University of Michigan researchers have suggested that skewed skulls may have helped early whales discriminate the direction of sounds in water and are not solely, as previously thought, a later adaptation related to echolocation.
Asymmetric skulls are a well-known characteristic of the modern whale group known as odontocetes (toothed whales).
These whales also have highly modified nasal structures with which they produce high-frequency sounds for echolocation, a sort of biological sonar used to navigate and find food.
The other modern whale group, mysticetes (baleen whales), has symmetrical skulls and does not echolocate.

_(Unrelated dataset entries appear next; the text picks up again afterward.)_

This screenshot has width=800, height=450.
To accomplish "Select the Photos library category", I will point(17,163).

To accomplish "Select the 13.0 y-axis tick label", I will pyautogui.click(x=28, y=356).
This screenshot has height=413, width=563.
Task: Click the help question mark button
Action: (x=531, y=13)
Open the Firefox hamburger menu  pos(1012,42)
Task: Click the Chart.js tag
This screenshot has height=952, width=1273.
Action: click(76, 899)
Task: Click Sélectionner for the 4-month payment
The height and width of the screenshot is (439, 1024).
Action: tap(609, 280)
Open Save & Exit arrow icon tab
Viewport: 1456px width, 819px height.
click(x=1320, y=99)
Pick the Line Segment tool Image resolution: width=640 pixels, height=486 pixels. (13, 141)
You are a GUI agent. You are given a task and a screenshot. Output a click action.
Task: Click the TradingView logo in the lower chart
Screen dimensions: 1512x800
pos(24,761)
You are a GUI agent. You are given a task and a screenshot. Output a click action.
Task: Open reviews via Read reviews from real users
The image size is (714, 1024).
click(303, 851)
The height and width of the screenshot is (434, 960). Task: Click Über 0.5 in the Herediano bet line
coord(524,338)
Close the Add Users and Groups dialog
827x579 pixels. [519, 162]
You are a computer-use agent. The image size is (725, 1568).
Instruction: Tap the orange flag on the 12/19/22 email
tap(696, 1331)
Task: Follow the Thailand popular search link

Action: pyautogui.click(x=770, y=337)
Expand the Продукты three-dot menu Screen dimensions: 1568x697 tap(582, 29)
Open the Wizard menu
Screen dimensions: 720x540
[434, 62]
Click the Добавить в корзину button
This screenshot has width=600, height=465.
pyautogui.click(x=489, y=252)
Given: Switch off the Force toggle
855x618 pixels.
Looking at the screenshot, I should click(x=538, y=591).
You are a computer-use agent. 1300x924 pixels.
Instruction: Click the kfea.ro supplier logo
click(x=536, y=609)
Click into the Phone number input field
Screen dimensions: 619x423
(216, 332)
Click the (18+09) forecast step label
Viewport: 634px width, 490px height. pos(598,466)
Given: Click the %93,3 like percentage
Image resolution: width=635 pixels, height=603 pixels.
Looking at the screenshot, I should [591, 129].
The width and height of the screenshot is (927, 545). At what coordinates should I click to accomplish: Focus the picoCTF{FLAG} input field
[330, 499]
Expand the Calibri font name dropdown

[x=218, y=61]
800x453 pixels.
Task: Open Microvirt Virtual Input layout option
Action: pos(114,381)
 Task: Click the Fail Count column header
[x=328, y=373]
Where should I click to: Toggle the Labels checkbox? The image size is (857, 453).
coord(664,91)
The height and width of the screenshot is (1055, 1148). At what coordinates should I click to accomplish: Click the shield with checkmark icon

These observations led scientists to believe that archaeocetes, the extinct ancient whales that gave rise to all modern whales, had symmetrical skulls, and that asymmetry later developed in toothed whales in concert with echolocation.
But a new analysis of archaeocete skulls by U-M postdoctoral fellow Julia Fahlke and co-authors shows that asymmetry evolved much earlier, as part of a suite of traits linked to directional hearing in water.
“This means that the initial asymmetry in whales is not related to echolocation,” said Fahlke, who is working with Philip Gingerich, an internationally recognized authority on whale evolution, at the U-M Museum of Paleontology.
Fahlke began examining archaeocete skulls, and to her astonishment, “they all showed the same kind of asymmetry, a leftward bend when you look at them from the top down,” she said.
“This shows that asymmetry existed much earlier than previously thought, before the baleen whales and toothed whales split,” Fahlke said.
“This means that the earliest baleen whales must have had asymmetrical skulls, which later became symmetrical,” she concluded.
The finding has been published online in the Proceedings of the National Academy of Sciences during the week of August 22.